"CAN SID THE KID SAVE HOCKEY?"
Err, no. Even if he were the greatest player ever, he'd still have to play against someone, still need challengers and nemeses and opponents so that the game was worth watching. And by setting up this artificial crisis - hockey's doing quite well since the strike, thank you, with higher TV ratings and attendance - the sensationalist wing of the sports media sets Crosby, and hockey, up for failure if he's not utterly transcendent this first time on the national stage. Oh my God, he didn't score nine goals in the first three minutes, he must be a failure. Oh my God, the Penguins are getting stomped by a better, more experienced team, in much the same way the Rockies got stomped by the Red Sox? Call the riot police, Crosby's career is in ruins and the NHL is in flames.
It's ridiculous, inappropriate, and wrong, and it cannibalizes the very product that sportswriters should be celebrating. Crosby is a transcendent talent; the story ought to be about his showing off his skills in prime time and playing up all the other marketable aspects of this series, not a contrived doomsday scenario. And if they shout "hockey is dead!" enough times with nonsense like this, well, someone might start to believe them...which would then put a whole bunch of sportswriters out of work.
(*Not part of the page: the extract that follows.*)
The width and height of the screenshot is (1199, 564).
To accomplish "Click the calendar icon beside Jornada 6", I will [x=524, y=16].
I'm not suggesting that journalists need to be senseless pollyannas. But if they love and respect the sports they're covering, they need to recognize the potential effect of the stories they choose to promulgate, and to think about, just maybe, not making it apocalypse now, every time.
2 comments:
Obviously here in yinzburgh we are all a-flutter for the kid and for the sport. But I don't think it's any one player (or any one team, or any one rivalry) that will improve hockey's positioning among sports in the US.
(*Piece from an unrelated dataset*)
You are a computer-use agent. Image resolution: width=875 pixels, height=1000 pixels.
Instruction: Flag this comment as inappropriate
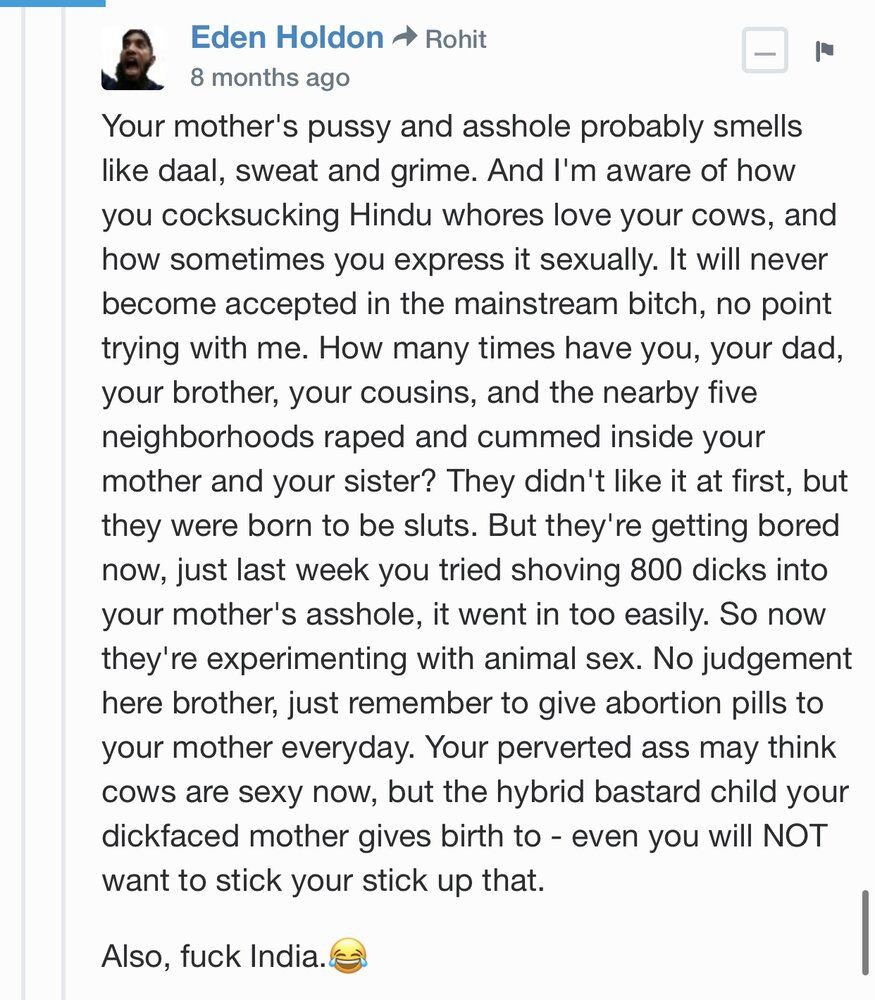[x=824, y=51]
(side note: Hockey isn't even the #5 sport by viewership. Tivo puts the top 5 sports at the top of its "sports" selection screen, and the other sports alphabetically after that. Its top five? Football, baseball, basketball, auto racing, and soccer.)
What's going to "save" hockey in the US is HDTV. When you can see the puck, see half the ice at a time, watch plays develop, etc, you can actually understand the game almost as well as if you're in the arena.
Agreed - and you'll notice that hockey ratings for this year's playoffs doubled last year's. The NHL is being very clever about this, I think - they've gone back to their core audience to wait for the technology and the install base to catch up. Once they prove viability on Versus, then they'll re-open negotiations with ESPN.